Stocks in this article: JCP KSS M WMT

NEW YORK (TheStreet) -- If you have not already hopped on the J.C. Penney (JCP) bandwagon, it's not too late. After being left for dead the past couple of years, Penney is coming back. And the once-beleaguered retailer is hitting doubters right in the pockets.

The stock closed Thursday at $9.74, up 4.2%. Shares are up 4.3% so far this year. But that's only part of the story. The stock has surged almost 100% since Penney hit a 52-week low of $4.90 on Feb. 5. Shortly thereafter, I told you Penney would emerge as 2014's best-performing retailer. And I've been right.

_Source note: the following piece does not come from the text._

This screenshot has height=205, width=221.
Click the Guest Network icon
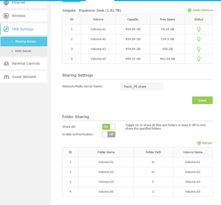pyautogui.click(x=6, y=77)
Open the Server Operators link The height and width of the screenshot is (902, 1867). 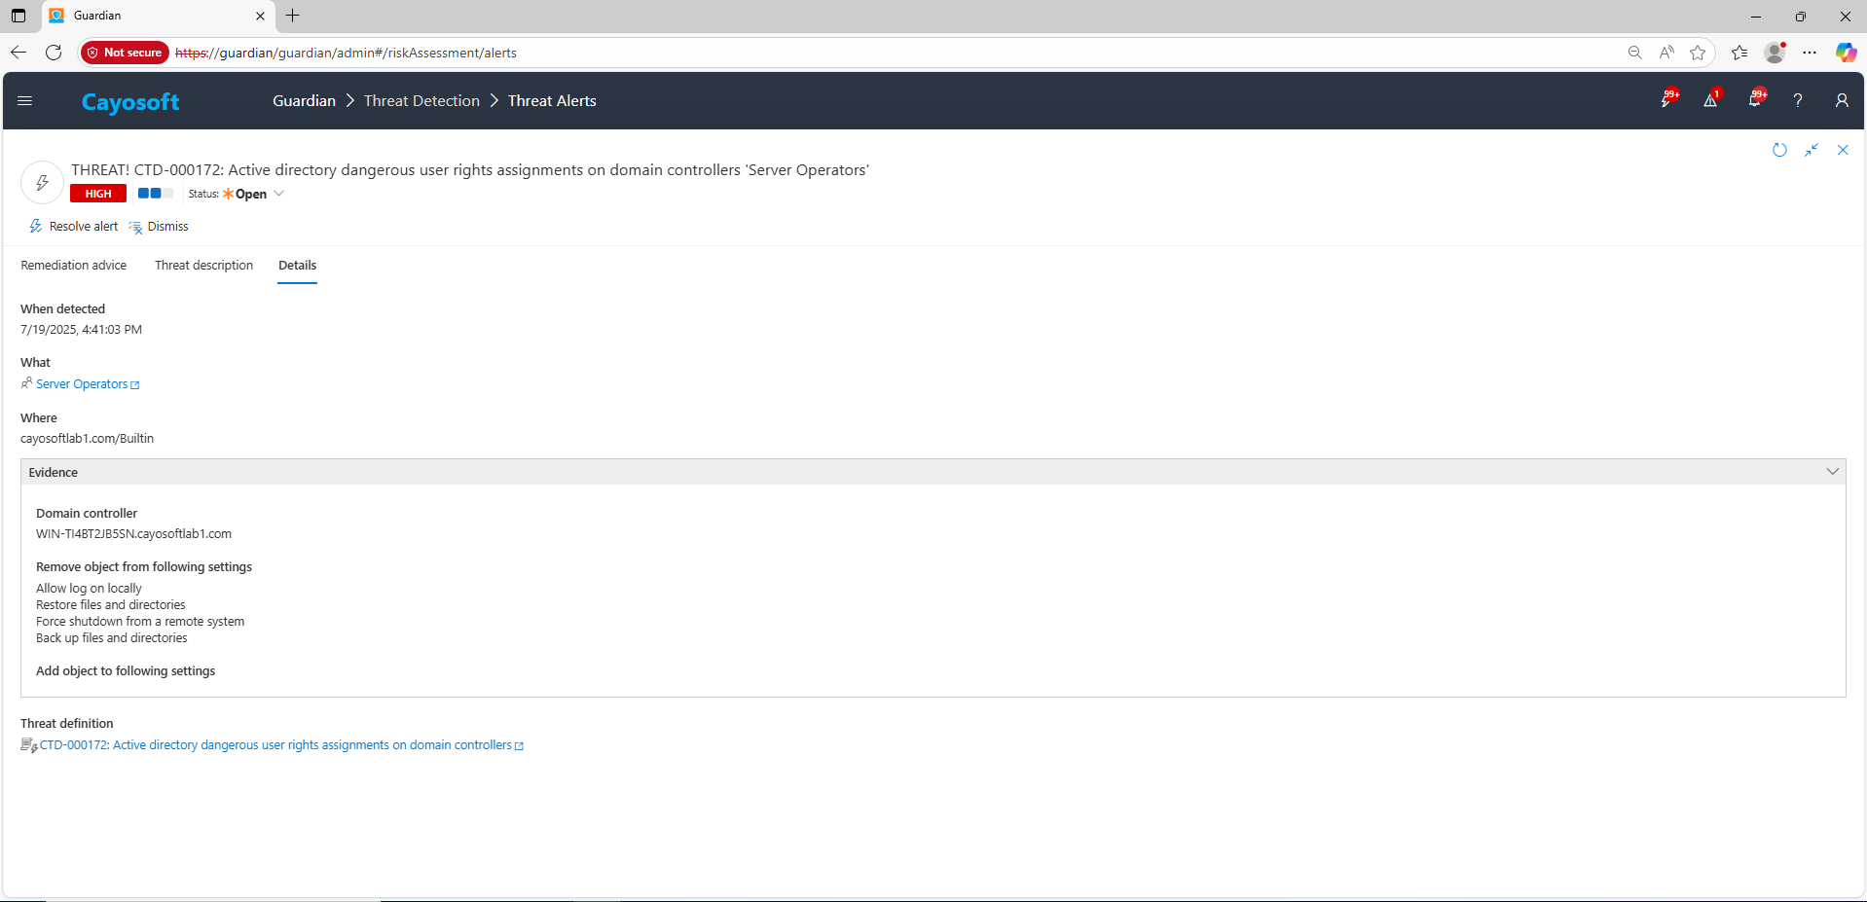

Read More: Warren Buffett's Top 10 Dividend Stocks

Don't let the 100% surge in the past six months fool, however. There's still room on this bandwagon. And if you're smart, you'll hop on now.

Penney's stock can still gain. This is because when compared to rivals Kohl's (KSS) and Macy's (M), Penney is the only one showing any real growth. Yet Kohl's and Macy's trade at higher price-to-book ratios than J.C. Penney. This makes no sense.

Consider that the average retailer trades at a price-to-book ratio of 2. Kohl's and Macy's come at 1.96 and 3.34, respectively. Even Walmart (WMT), which is growing revenue at 1%, commands a price-to-book ratio of 3.27.

Penney's, which just reported 5% year-over-year revenue growth and a narrower-than-expected loss, trades at a price-to-book of 1.04. This discount can only be attributed to the company's recent history of underperformance. Penney's not the same company, however. At some point, J.C. Penney will have to trade on par with its peers, which implies meaningful upside of at least 15% from current levels.

As Penney continues to improve, the market will have no choice but to correct its mistake.

From my vantage point, these shares should be worth between $12 and $15 in the next 12 to 18 months, based on 2015 estimates of a loss of $1.35. As evident by its positive same-store sales (for a third consecutive quarter), management is quickly closing that gap.

Consider that Kohl's just reported a 1.1% revenue decline and a 10-basis point decline in gross margin. This is the second consecutive quarter of declining comparable sales.

Macy's, meanwhile, missed earnings estimates while posting 3.2% revenue growth. But management spooked investors by cutting its comparable-store sales guidance to 1.5% to 2%. At one point, Macy's guided for a high-end range of 3%.